Tembelisi'den aşırdım.

18 Ekim 2007 Perşembe

DUYDUK,DUYMADIK DEMEYİİİNNN !!!!!!!!!!!!

Dum,Dum da Dum Dum........

Ey Ahali!

Bundan sonra her cuma ....
Saat 12,30 da....
Samanyolu TV'de .....
Oktay usta'nın
Programını kaçırmayın derim.

Tanıdık bir yüz,
Tanıdık bir blog,
Tanıdık bir ses
Benim gibi bir üvey anne için...
Bir Pamuk Prenses....

Her hafta cuma günü ...
Bizlere...
Pasta,kurabiye ve şeker hamuru..
Sunumları yapacak.!!!

İyi seyirler .....
.................................................................

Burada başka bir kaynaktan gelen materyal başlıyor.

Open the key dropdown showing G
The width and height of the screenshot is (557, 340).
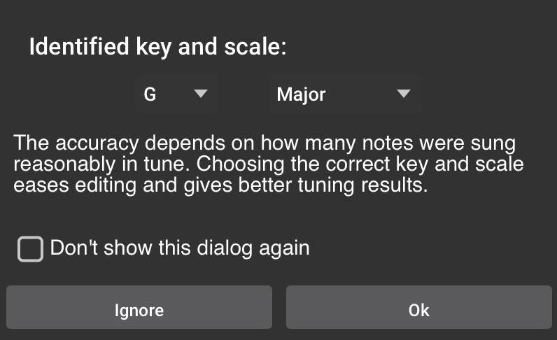point(176,94)
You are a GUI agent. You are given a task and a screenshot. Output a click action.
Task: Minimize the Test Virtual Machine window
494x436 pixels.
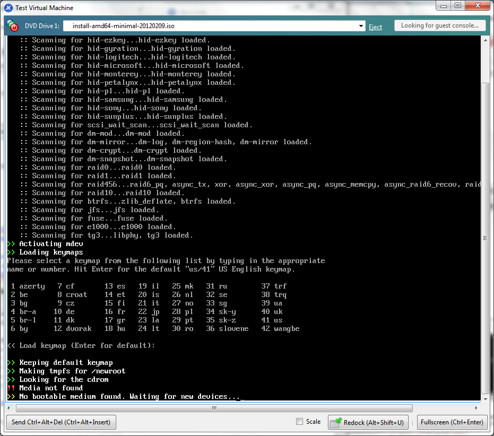pos(444,6)
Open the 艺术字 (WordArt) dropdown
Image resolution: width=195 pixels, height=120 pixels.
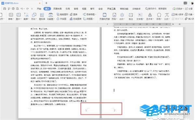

Başarılar diliyorum ARKADAŞIM!!!
Yolun açık olsun.....

14 Ekim 2007 Pazar

MUTLAKA OKUYUN


Pazar günleri köşe yazılarını okumayı,özellikle insan kaynakları,işte insan gibi iş dünyasıyla ilgili yazıları okumayı çok seviyorum.Takip ettiğim yazarlardan birisi de"Sabah'ın İş'te İnsan "ekinde yazı yazan Burçak Güven...
Hem uyaran hem de bilgilendiren bir yazar.
Ama bu yazısını mutlaka okuyun..


Facebook'a girdim, hayatım kaydı

Gelen taciz e-maillerine kanmak suretiyle Facebook belasına sonunda ben de yakalandım. İşte İnsan'ın çiçeği burnunda köşe yazarı (bknz. arka sayfa içi) Hande Yaşargil Ateşağaoğlu (bu Latin asıl zadesivari soyadından şüphelenmeliydim zaten) tarafından mütecaviz biçimde atılan 'davet'lere icabet etme hatasında bulundum.
Ve hayatım, muz kabuğuna basmış gibi kayıverdi aniden.
Daha gün içinde gelen e-mail ve telefonların tümünü cevaplamanın yolunu bulamamışken bir de Facebook belası çıktı başıma. Önce bilmeyenler için Facebook'un ne olduğunu anlatmak lazım. İnternet üzerindeki bu arkadaşlık platformuna girip nerede yaşadığınızı, çalıştığınızı, kaç yılında hangi okulları bitirip ne tür aktivitelere katıldığınızı detayıyla yazıp kendinizi tanıtıyorsunuz. Program sizle aynı yerlerde bulunmuş, yaşamış, çalışmış kişilerle eşleştirip arkadaşlarınızı ve onların arkadaşlarını bulmanızı sağlıyor. Bulduklarınıza 'çağrı' gönderip davet ediyorsunuz; sizi bulanlar da aynı şeyi yapıyor. Karşılıklı onay vermeniz halinde de 'Facebook arkadaşı' oluyorsunuz. Birbirinizin listelerine girip arkadaşlarına bakıyor, istediklerinizi kendinizinkine katabiliyorsunuz.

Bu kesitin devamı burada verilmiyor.